Luca Carboni: un cantautore ragazzino e l’amore per la sua città

Chi l’avrebbe mai detto che mischiando un accento bolognese spiccato e un sottofondo new wave da Tears of Fears sarebbe uscito un pezzo come questo? È quello che mi sono chiesto ascoltando uno dei primi successi di Luca Carboni, Ci stiamo sbagliando.

Luca Carboni

Il motivo per cui questo singolo lo aiutò a farsi strada nel mondo della musica non è solo perché l’anno di uscita era il 1984, un anno dopo lo scioglimento dei Police, due anni di distanza da singoli come Mad World e Pale Shelter. In realtà da qualche anno Bologna stava vivendo una grande evoluzione, da città di osterie alla Guccini, a capitale italiana di quella corrente poco definita che nasceva dal desiderio di cambiare rotta dopo il periodo punk. Certo, Carboni non ha mai nascosto il suo debito nei confronti della canzone italiana, annoverando tra le sue influenze De Gregori, Battisti e il sopracitato cantautore bolognese,tuttavia è chiaro fin da subito il desiderio di cambiare, soprattutto l’accompagnamento ai testi.
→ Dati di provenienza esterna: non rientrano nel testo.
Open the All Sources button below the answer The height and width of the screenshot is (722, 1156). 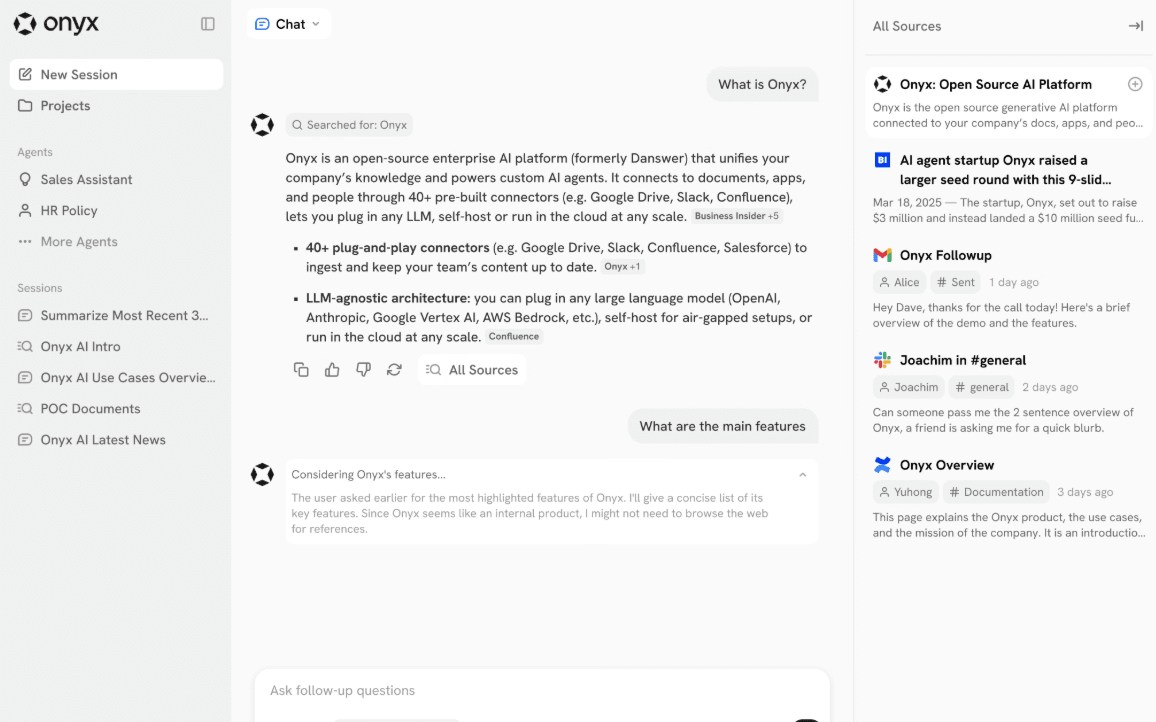click(x=471, y=369)
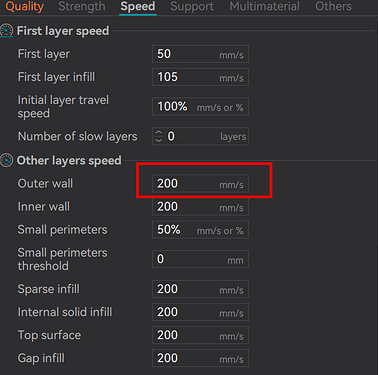Screen dimensions: 378x375
Task: Go to the Multimaterial tab
Action: click(x=264, y=6)
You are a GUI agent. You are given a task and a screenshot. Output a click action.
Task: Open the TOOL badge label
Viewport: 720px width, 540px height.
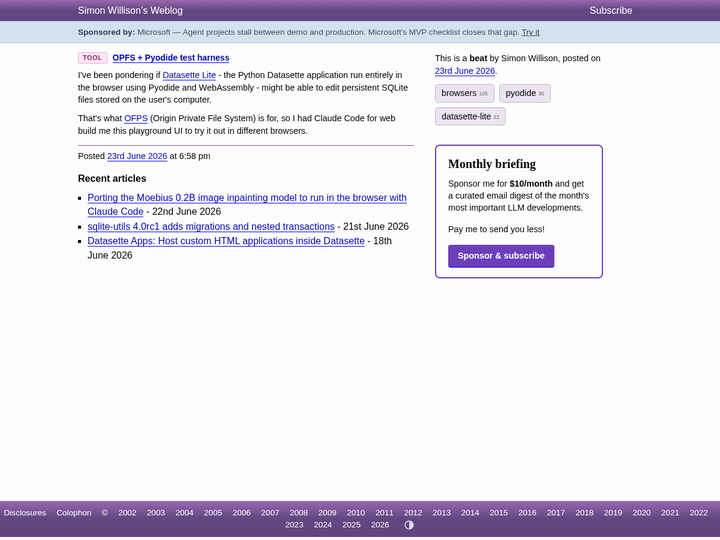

L’album di Ci siamo sbagliando venne prodotto con l’aiuto di Curreri, cantante degli Stadio (per cui il cantautore alle prime armi aveva già scritto un pezzo) Ron e Dalla. Dopo il tour di quell’anno, Carboni torna in studio per registrare Forever, e due anni dopo pubblica il suo terzo lavoro, Luca Carboni. Il suo successo cresce anche perché maturano i suoi testi, che sebbene non vengano capiti fino in fondo, perché possono essere facilmente scambiati per canzoncine commerciali, dicono molto sul mondo giovanile. Silvia lo sai, ad esempio, affronta in modo toccante il tema della tossicodipendenza. Anche in questo caso è facile notare un rapporto stretto con la città di Bologna e le sue influenze culturali: il giovanilismo era esploso anche in letteratura, grazie all’opera di Pier Vittorio Tondelli, ad esempio.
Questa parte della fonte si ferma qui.